Proxmox small/medium Hyper-Converged cluster questions

sebyp · Jul 19, 2023

Hello everyone,

I'm reaching out for the community for some pointers regarding an educational project I got going on.

Description: I'm building a cyber security range, which is a virtual environment where students can practice various security skills, the most interesting for our topic being attack & defense. For short, this means that I need to be able to quickly spin up anything between 10 to 50 linked clones at a time. These clones have various different base templates, either Linux or Windows. The VMs themselves are short lived, tipically from a couple of hours to a couple of days.
The setup that I've imagined for this is the following:

Host configuration (3-5 hosts, depending on what price I get from my hardware vendor):
- CPU: 1 x AMD Epyc 7542 (32c/64t)
- RAM: 1TB
- storage:
- 2 x M2 RAID1 for OS
- 8 - 10 x 1 TB SSD SATA-3 drives in JBOD/HBA/IT mode for Ceph OSDs
- network:
- 2 x 10/25 Gbps NICs for Ceph replication
- 2 x 10/25 Gbps NICs for VM traffic

For networking gears I'm thinking of going with 2 x 10/25 Gbps switches, probably Cisco Nexus, but I'm willing to consider other vendors as well.
And now come the questions:

1. I'm thinking of building a hyper-converged CEPH cluster out of all of these boxes. From everyone's experience, is this feasible? Do consider that these are not "production" VMs, so a *slight* penalty in performance is understood and accepted.

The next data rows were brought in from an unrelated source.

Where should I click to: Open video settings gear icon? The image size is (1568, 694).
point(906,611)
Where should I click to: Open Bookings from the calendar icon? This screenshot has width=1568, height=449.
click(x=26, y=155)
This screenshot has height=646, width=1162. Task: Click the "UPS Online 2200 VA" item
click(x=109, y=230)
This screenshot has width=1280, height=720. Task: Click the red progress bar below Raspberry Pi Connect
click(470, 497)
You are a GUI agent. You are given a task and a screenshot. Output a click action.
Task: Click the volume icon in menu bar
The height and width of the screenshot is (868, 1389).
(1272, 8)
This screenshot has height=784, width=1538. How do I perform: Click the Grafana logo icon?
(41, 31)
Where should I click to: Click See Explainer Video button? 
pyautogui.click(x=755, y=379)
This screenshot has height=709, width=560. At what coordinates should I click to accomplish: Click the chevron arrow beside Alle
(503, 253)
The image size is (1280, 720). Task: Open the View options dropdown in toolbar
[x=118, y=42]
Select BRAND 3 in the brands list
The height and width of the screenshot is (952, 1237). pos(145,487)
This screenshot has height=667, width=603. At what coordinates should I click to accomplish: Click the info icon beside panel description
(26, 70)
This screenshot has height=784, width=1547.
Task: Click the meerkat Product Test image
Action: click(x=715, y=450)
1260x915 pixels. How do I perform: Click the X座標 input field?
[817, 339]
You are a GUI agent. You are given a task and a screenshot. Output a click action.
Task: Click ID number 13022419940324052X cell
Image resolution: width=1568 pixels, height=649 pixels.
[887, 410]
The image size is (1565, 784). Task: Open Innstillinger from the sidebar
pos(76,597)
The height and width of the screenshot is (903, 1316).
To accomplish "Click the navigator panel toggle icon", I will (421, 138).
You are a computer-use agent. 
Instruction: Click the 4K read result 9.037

2. Since budget is always a constraint, I'm in favour of more nodes (with smaller RAM and / or number of SSDs and/or smaller SSD capacity) rather than 3 big ones, both from CEPH's point of view and considering that the load will be distributed across multiple nodes. Is this a good idea?

3. Is there any limitation in the numbers of VMs I can provision at the same time? I've done some testing with a small 3 node cluster and occasionally I would get en error back `TASK ERROR: clone failed: cfs-lock 'storage-vm-storage' error: got lock request timeout`, but using Ansible's retry capabilities I was able to circumvent it. Nevertheless, I would like to know from everyone's experience if there are some limitations here.

4. Last, but not least, on some occasions, when deleting VMs, their cloud-init drives would get "left behind" on the CEPH storage, but I've only noticed this when deleting 20-30 VMs at a time. For both points (3) and (4) I've been using Proxmox VE 7.4-16.

Thanks in advance!

floh8 · Aug 1, 2023

1. yes
2. more is better for ceph
3. i think hardware
4. this should not happen

sebyp · Aug 6, 2023

@floh8, thanks for your feedback, I'll make sure I keep everyone updated on my progress, in case anyone thinks of a similar setup.

maomaocake · Aug 6, 2023

do look into using ssds to use as WAL/db devices, I got about double the IOPS performance with mine. do note that you will need to provision the OSDs manually since proxmox's UI cannot put wal on partitions.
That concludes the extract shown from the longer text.